What to do when issued with a Defect Notice on your vehicle?
With the new hoon laws being enforced across Queensland we felt that this article would be appropriate to inform the general public about defective vehicles and what they need to do if they are issued a notice.
In the advertisements about the new laws, it is true what is said that if you abide by the law and drive sensibly then you won’t be affected by the changes. Defects however can affect anyone regardless of their driving, however it is more in relation to keeping your vehicle maintained.
Common defects are:
- The vehicle being too low (The lowest point under the vehicle must clear at least 100mm)
- The vehicle is too loud
- Bald Tires
- Headlights/taillights not working
- Engine modifications such as blow off valves
- Window tint being too dark
- Blowing smoke from the exhaust
Defects can be at various stages of deterioration and to compensate for this a system has been devised to classify the action to be taken.
There are different levels of defect classification.
Definition: A defect that is not a safety risk but should be fixed.
Resolution: Generally be signed off by the owner
Definition: There is evidence that a defect is going to result over time if the issue is not rectified.

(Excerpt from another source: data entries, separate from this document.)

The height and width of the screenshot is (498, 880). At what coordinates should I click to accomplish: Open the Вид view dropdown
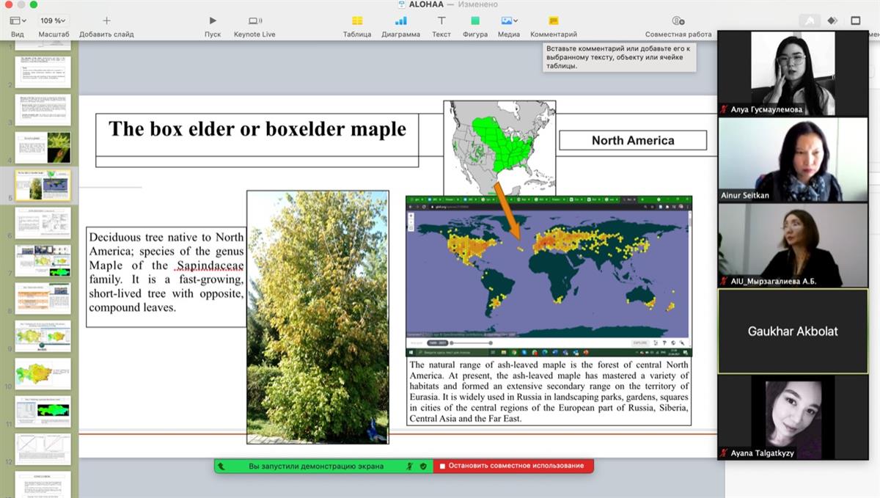click(18, 21)
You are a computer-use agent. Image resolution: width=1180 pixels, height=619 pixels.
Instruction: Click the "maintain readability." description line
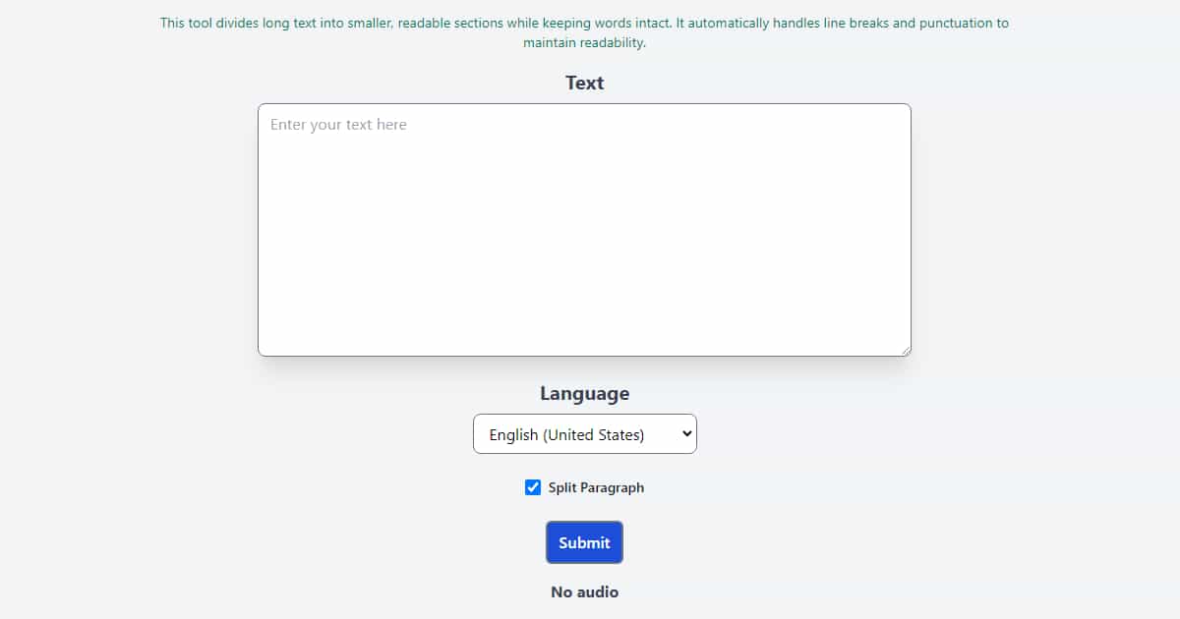(584, 43)
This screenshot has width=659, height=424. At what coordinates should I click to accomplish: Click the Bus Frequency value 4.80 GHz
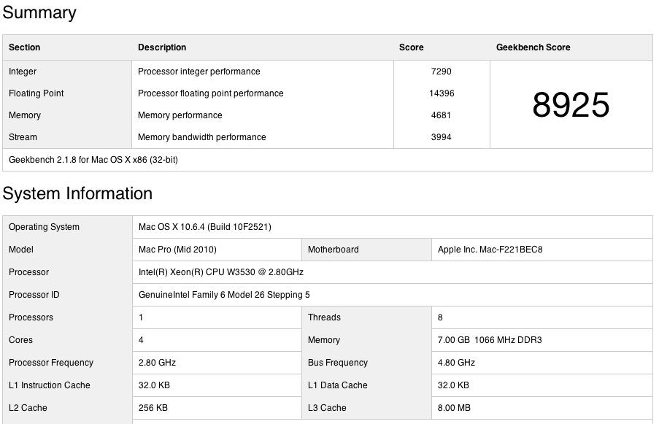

A notice is issued with a time specified.
Resolution: Generally can be signed off by the owner or a qualified person. Example, mechanic, welder or panel beater
Definition: Applies on severe safety risks. If the risk is major, then the vehicle will be required to be towed. The notice issued will specify that the vehicle must not be driven on the road until all defects are remedied.
(An Approved Inspection Station is the station where Safety Certificates can be issued. An Examiner who is approved by Queensland Transport will have the authority to sign off this defect)
Dangerous - with label
Definition: The vehicle is labeled with a serious safety risk and is grounded immediately. A defect notice is issued and possible demerit points can be issued.
Resolution: Can only be inspected by Queensland Transport or Queensland Police to remove the label.
How do you avoid the whole process?
- When you are getting your windows tinted. Look up what the allowable tint level is and ask the applicant to abide by this level. If you are unsure you can always contact the Queensland Transport Department or your local Approved Inspection Station to check the regulation.
- If you are a car enthusiast, you will need to conduct more research into what you can modify with or without a modification plate and if the modification is actually allowable at all.
- Keep up with regular maintenance on your vehicle. As soon as the issue arises, take it your mechanic and have it fixed a.s.a.p. This can quite often save you money getting onto the issue quickly rather than becoming a bigger job later on.
- Regularly service your vehicle. Your mechanic will be familiar with your vehicle and should be giving you a health check report on the condition every time you have a service done. This should typically be every 10,000kms or 6 months. This is the best method of avoiding a defect notice by keeping everything maintained on a regular basis.